Lady Thetford, sitting alone in her boudoir, looked in surprise at the card the servant brought.

"Colonel Jocyln," she said, "I did not even know he had arrived. And to call so soon—ah! perhaps he fetches me letters from India."

She rose at the thought, her pale cheeks flushing a little with expectation. Mail after mail had arrived from that distant land, bringing her no letter from Captain Everard.

Lady Thetford descended at once. She had few callers; but she was always exquisitely dressed and ready to receive at a moment's notice. Colonel Jocyln—tall and sallow and soldierly—rose at her entrance.

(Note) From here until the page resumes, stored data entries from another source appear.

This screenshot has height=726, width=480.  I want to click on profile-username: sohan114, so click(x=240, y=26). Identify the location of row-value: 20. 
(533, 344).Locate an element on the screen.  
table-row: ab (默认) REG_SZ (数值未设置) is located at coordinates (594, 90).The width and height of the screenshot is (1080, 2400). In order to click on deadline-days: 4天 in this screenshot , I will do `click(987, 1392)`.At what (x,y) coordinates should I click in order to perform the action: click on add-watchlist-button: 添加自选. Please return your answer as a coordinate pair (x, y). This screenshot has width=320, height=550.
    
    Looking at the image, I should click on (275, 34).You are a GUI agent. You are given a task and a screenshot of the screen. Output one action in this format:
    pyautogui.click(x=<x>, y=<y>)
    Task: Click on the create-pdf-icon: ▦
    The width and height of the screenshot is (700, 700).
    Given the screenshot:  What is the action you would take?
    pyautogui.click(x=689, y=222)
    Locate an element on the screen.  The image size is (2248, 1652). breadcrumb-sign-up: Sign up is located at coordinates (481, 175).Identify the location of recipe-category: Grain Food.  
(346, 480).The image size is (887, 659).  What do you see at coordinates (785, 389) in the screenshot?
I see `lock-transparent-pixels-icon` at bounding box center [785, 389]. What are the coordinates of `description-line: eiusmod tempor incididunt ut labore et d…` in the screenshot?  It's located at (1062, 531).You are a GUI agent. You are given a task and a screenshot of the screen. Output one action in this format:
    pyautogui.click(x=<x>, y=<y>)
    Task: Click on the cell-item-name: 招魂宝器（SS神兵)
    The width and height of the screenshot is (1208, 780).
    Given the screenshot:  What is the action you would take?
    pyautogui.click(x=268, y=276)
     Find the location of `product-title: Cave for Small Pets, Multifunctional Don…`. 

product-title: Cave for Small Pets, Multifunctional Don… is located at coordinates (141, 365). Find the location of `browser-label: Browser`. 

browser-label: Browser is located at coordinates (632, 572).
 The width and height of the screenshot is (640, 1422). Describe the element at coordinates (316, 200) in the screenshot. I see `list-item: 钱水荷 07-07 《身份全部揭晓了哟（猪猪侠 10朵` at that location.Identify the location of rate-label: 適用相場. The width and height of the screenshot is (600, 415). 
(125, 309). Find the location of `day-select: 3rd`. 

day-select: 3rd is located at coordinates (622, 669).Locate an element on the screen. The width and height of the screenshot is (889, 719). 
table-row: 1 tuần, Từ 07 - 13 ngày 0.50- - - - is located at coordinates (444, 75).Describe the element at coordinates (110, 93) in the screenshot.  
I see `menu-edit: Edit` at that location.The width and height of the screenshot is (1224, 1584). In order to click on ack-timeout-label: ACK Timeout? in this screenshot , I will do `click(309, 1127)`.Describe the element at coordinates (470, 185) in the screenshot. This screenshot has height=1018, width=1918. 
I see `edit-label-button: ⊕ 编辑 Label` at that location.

"Lady Thetford? Ah, yes! Most happy to see your ladyship once more. Permit me to apologize for this very early call—you will overlook my haste when you hear my reason."

Lady Thetford held out her white hand.

"Allow me to welcome you back to England, Colonel Jocyln. You have come for good this time, I hope. And little Aileen is well, I trust?"

"Very well, and very glad to be released from shipboard. I need not ask for young Sir Rupert—I saw him with his nurse in the park as I rode up. A fine boy, and like you, my lady."

"Yes, Rupert is like me. And now—how are our mutual friends in India?"

The momentous question she had been longing to ask from the first; but her well-trained voice spoke it as steadily as though it had been a question of the weather.